▸ **What you have to do**
From the entries below, output the line with "You are a GUI" and each following line up to and including the line with "Task: Click the 跨度 column header", exactly as written.

▸ **Material for the task**

== Segment start ==

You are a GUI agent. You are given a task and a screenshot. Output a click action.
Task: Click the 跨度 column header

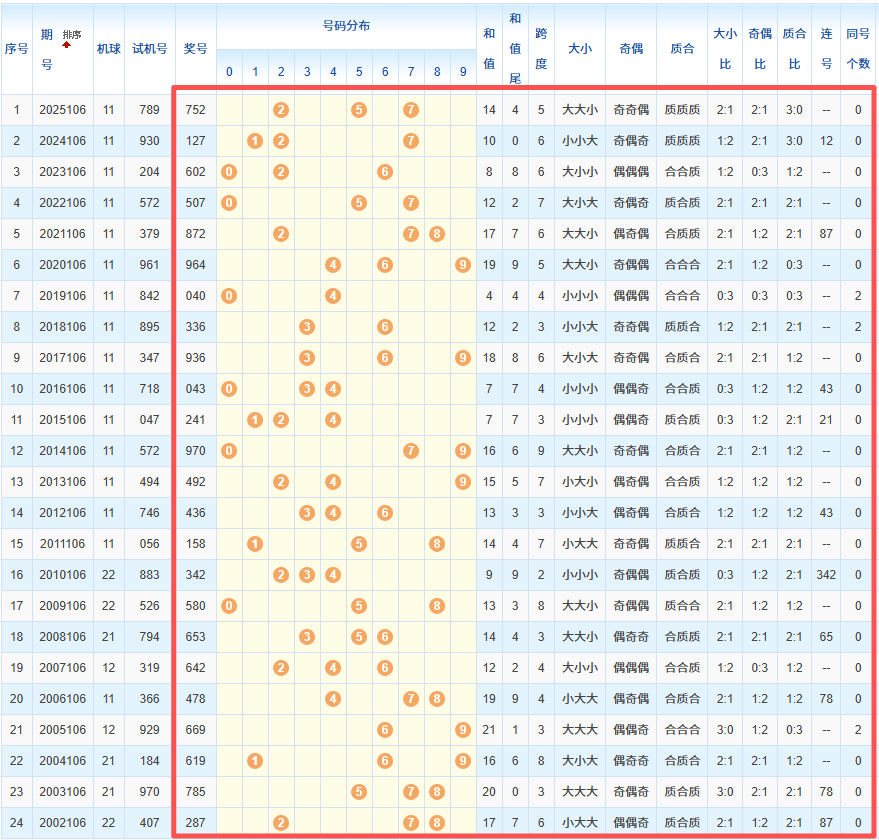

== Segment end ==
== Segment start ==

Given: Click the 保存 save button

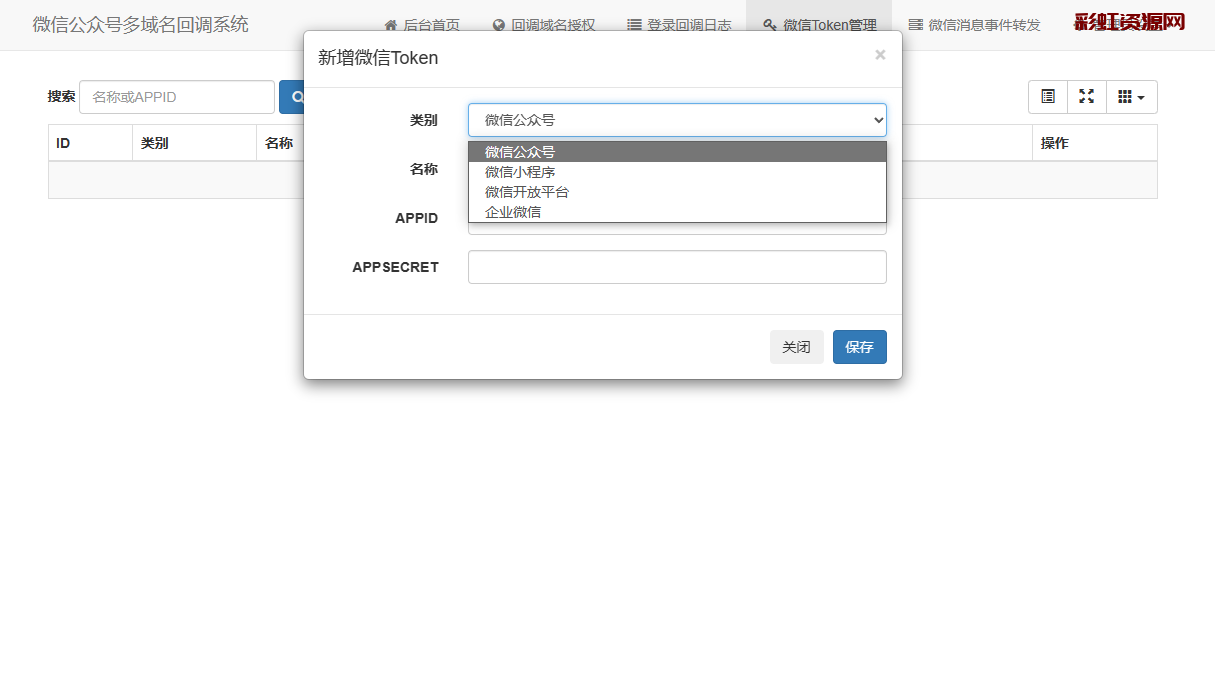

== Segment end ==
== Segment start ==

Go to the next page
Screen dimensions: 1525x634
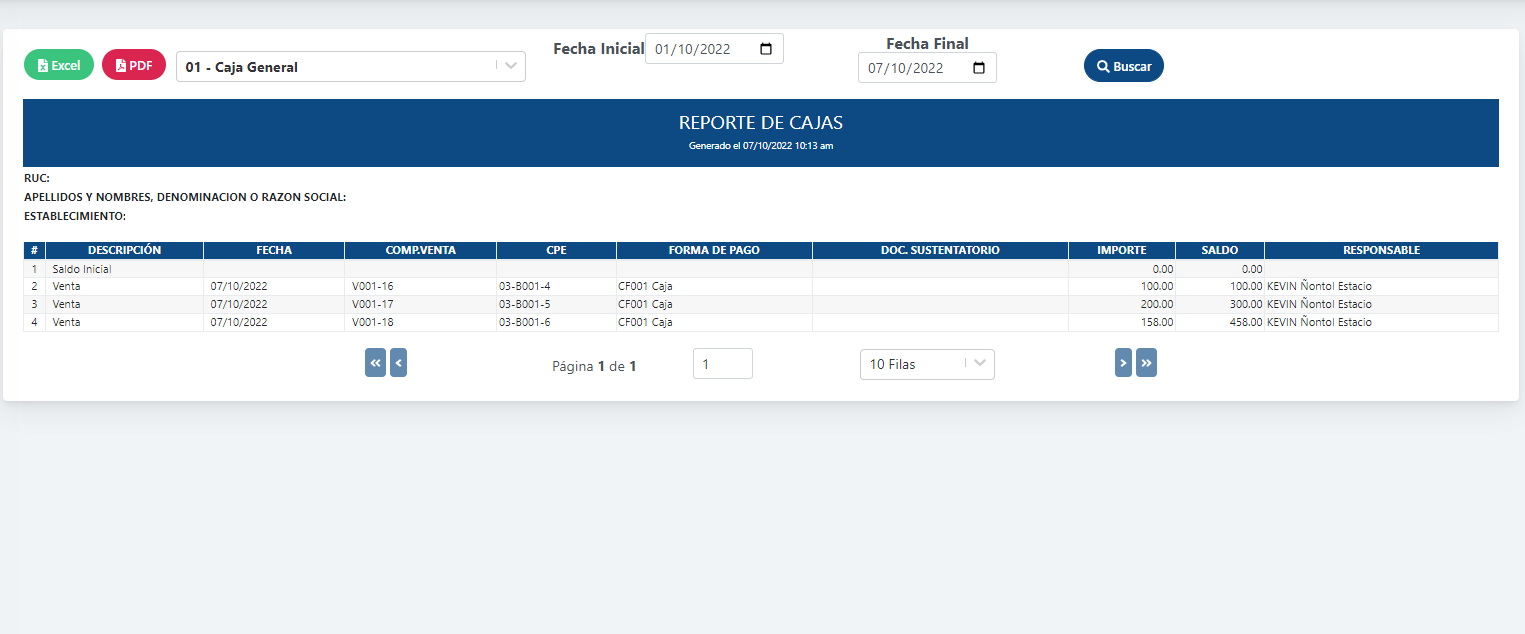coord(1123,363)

== Segment end ==

▸ **Written solution**
You are a GUI agent. You are given a task and a screenshot. Output a click action.
Task: Click the 跨度 column header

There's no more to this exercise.